India is one of the largest importers of crude oil, relying heavily on foreign sources to meet its energy demands. As the world’s third-largest consumer of oil, India’s dependence on crude oil is pivotal for fueling its economic growth. Major companies like HPCL, BPCL, and Indian Oil play key roles in the distribution and refining of oil products across the country. Despite global pushes for renewable energy, oil continues to be an essential source of energy due to its widespread use in transportation, industry, and power generation. The future of India’s oil industry appears poised for growth, with increasing demand driven by urbanization and industrialization, alongside efforts to improve energy efficiency and invest in cleaner technologies.
Share Price
The shares of HPCL are trading 6.6% lower at ₹326.9 from its previous close of Rs. 344.85, those of BPCL are trading 3.36% lower at ₹247 down from their previous close of Rs. 255.65, while those of Indian Oil are down 3.31% at ₹121.3.
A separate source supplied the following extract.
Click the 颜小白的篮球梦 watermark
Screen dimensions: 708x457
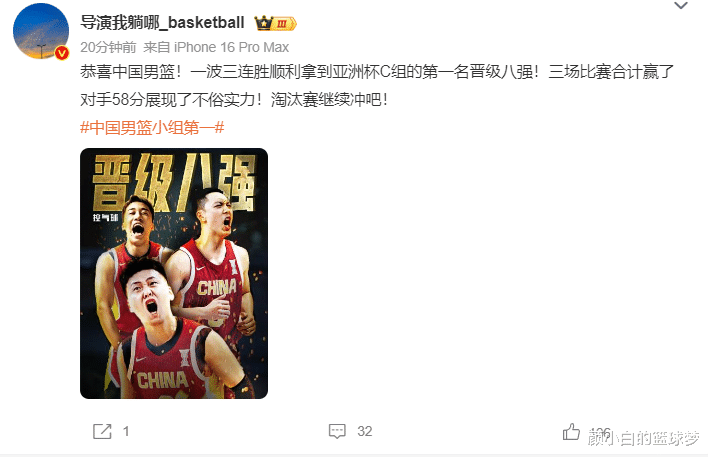tap(643, 438)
Impact of Budget 2025 on Oil Marketing Companies (OMCs)
The Budget 2025 has created significant concern for India’s Oil Marketing Companies (OMCs), such as BPCL, Indian Oil, and HPCL, as it made no provision to compensate for the under-recoveries faced by these companies. As of the first nine months of 2025, the under-recoveries amounted to nearly ₹30,000 crore. This lack of support has resulted in selling pressure on their stocks, with analysts revising their price targets downward, reflecting growing uncertainty in the sector.
Jefferies’ Revised Price Targets
Jefferies has cut its price targets for major OMCs in light of the budgetary changes. BPCL’s target was revised to ₹330 from ₹370, while Indian Oil’s target dropped from ₹170 to ₹150. For HPCL, Jefferies has downgraded its “buy” rating to “underperform,” slashing the target from ₹295 to ₹270. These reductions signaled the market’s reduced optimism regarding the sector’s profitability moving forward.
Increased Subsidy Burden
The budget’s allocation for the LPG subsidy has placed an additional burden on the OMCs, as they are now required to bear nearly 69% of the under-recoveries on regulated products in FY 2025. This marks the first such occurrence in nearly nine years, restricting the marketing profitability of these companies. Although they benefit from higher margins on auto fuels, these gains are being offset by the losses incurred on LPG sales, which has led to a dampened outlook for the sector.
Reason for Rising Crude Prices
WTI crude oil futures rose to $73.8 per barrel following U.S. President Donald Trump’s announcement of tariffs on goods from Canada, Mexico, and China. The 25% tariff on Canadian and Mexican goods and 10% on Chinese imports raised concerns about potential supply
disruptions. Canadian oil and Mexican energy imports specifically face higher tariffs, threatening increased costs for consumers. In response, Canada and Mexico are preparing similar tariffs, and China plans to file a lawsuit at the World Trade Organization. However, the broader trade conflict could eventually dampen global economic growth and reduce energy demand, putting downward pressure on crude prices.
Profitability Risks Amid Rising Crude Prices
Further complicating the situation, Jefferies has highlighted that if crude oil prices rise beyond $85 per barrel, the auto fuel margins of OMCs could narrow, adding another layer of uncertainty to their future profitability.
While the brokerage has kept its earnings estimates unchanged, it has reduced the price-to-book multiples for these companies by 10% to account for the capped earnings and increased risks associated with crude price volatility.